Judging from the law enforcement trends in recent years, public security organs, market supervision bureaus, and financial supervision bureaus have begun to pay close attention to projects under the banner of "blockchain", "digital goods", and "RWA innovation". So don't just look at people forwarding these projects in your circle of friends saying "this is RWA + new quality productivity", you will end up with illegal fundraising once you step in.
So which type of RWA are you talking about?
Looking at RWA at this point in time, the concept has become completely "multifaceted". Some people are doing real financial asset tokenization, some are doing capital market harvesting, and some are simply playing the game of passing the parcel.

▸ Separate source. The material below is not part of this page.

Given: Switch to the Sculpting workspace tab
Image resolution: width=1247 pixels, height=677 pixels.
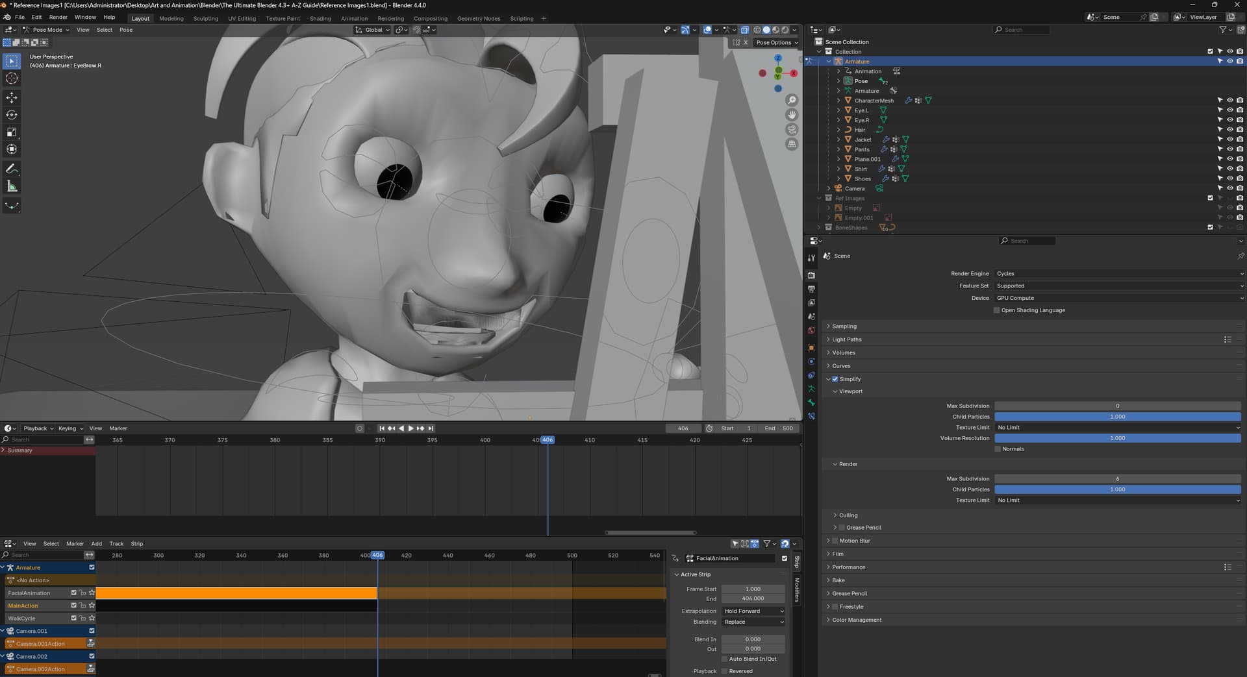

The most ironic thing is that lawyer Honglin often meets these three groups of people in the same occasions. They even support each other and form teams for roadshows. As a result, the RWA circle looks lively, but in fact it is internally chaotic and cognitively fragmented.
All this is thanks to the "RWA consultants" on the market. They help clients come up with a token plan, run the investment promotion process, connect with government resources, and attend exhibitions. For those friends who are exploring financial innovation, as a lawyer who particularly hopes that the industry will develop in a positive and compliant manner, Lawyer Honglin has a few small suggestions. I hope that everyone will at least ask these four questions when doing RWA:
First, are your assets real, custodial, and auditable?
Second, does your token design circumvent the securitization attributes?
Third, are your sales targets qualified investors or public users?
Fourth, do you have adequate legal advice and regulatory response plans?
If you cannot answer these four soul-deep questions directly, then I suggest you don’t mention “RWA” easily, let alone use it as a name for financial innovation.
We need the concept of RWA and hope it can be implemented. But we need someone to make this path clear, legal and lasting, rather than walking into a regulatory minefield and dragging your clients into it. The service provider earns consulting fees, but the client is buried in the end.
So, when the RWA expert around you talks to you about poetry and distant places, please ask him/her to confirm:
What kind of RWA are you talking about?